# TiVo iPad app: zoom vs 16:9 aspect ratio



## Philosofy (Feb 21, 2000)

I just noticed that my shows are all zoomed to full screen, cutting off sections. There used to be a toggle button, but I can't find it. Any suggestions?


----------



## peaston (Feb 13, 2005)

on my ipad pro i just double tap the video as its playing to change into and out of zoom mode


----------



## kd1949 (Nov 27, 2005)

Thanks! This has been a problem for me, too. Sheesh!


----------



## deac33 (Sep 28, 2013)

Sorry for changing the subject, but you all seem to have had success streaming and downloading recordings on your iPad. My iPhone works great but my iPad mini 2 and 4 connect, show My Shows correctly but when I try to download it disconnects.

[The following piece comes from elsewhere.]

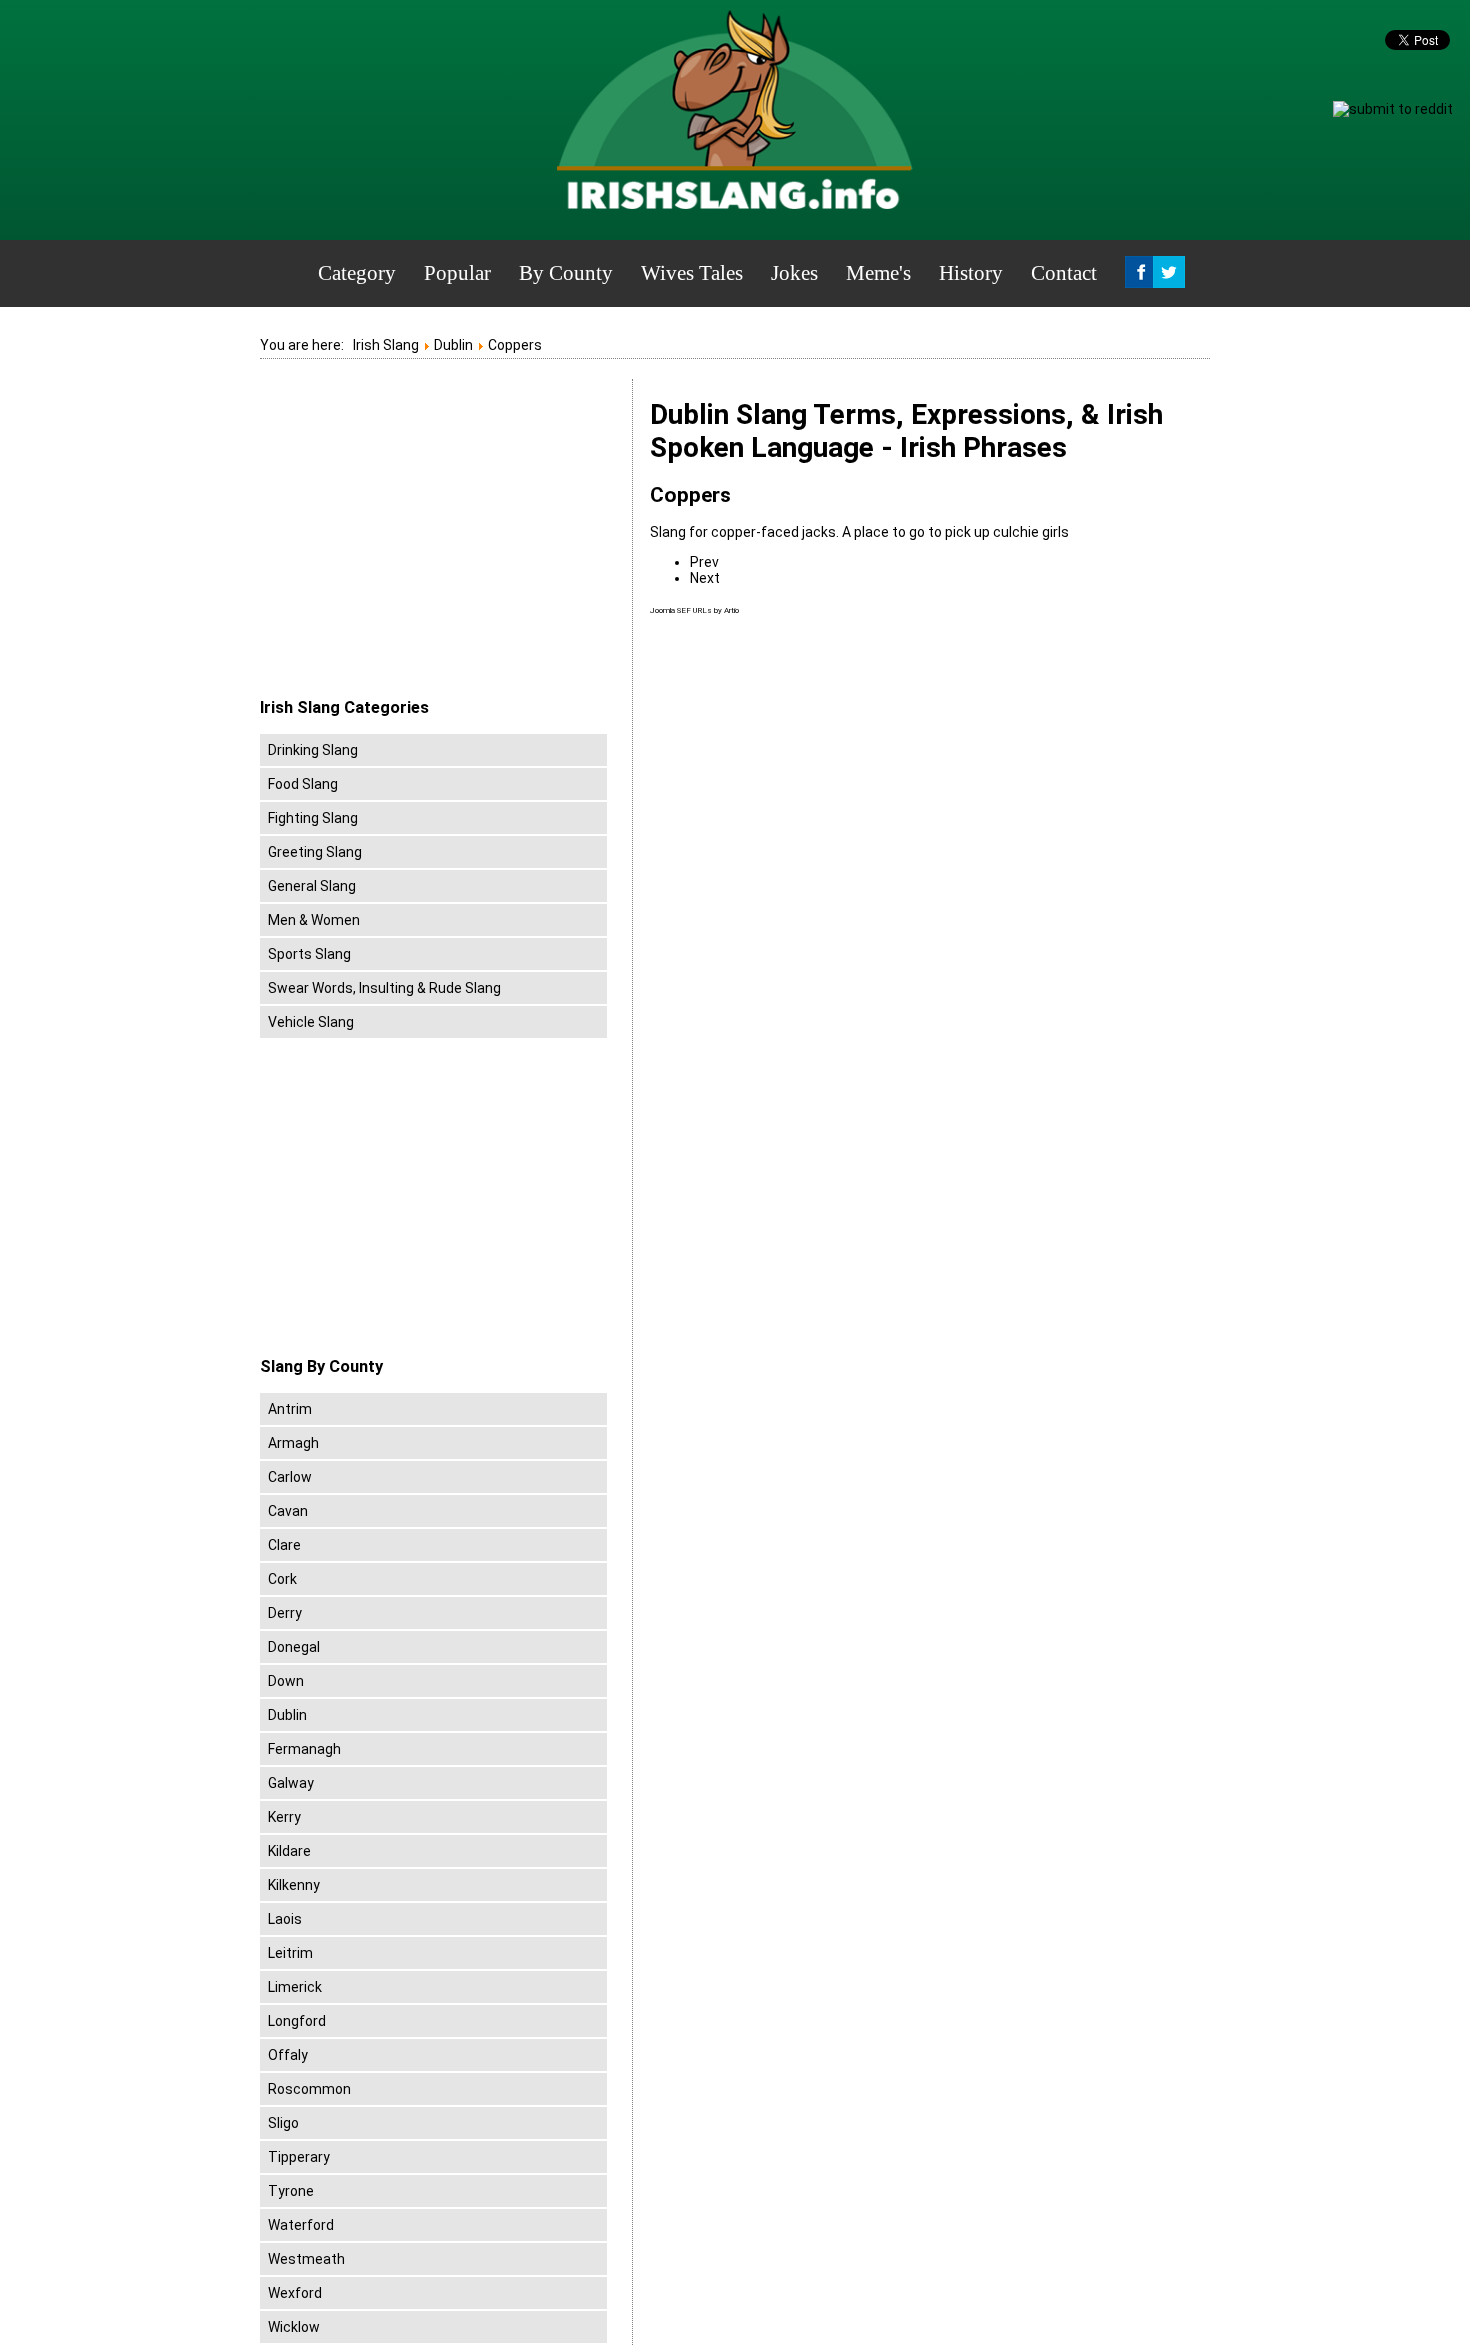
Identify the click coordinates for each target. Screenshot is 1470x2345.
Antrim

Have you had that problem to the point of being unable to download recordings? Thanks for any suggestions you may have. 
(I gave more details on my thread at TIVO app on iPad fails to connect or loses connection. )

Thanks for any help,
-deac


----------



## Phil T (Oct 29, 2003)

peaston said:


> on my ipad pro i just double tap the video as its playing to change into and out of zoom mode


I know this is an old thread but the tip above worked on my wife's iPhone. She has been watching baseball and the graphics and score were always cut off. I just did the double tap and now all is well!


----------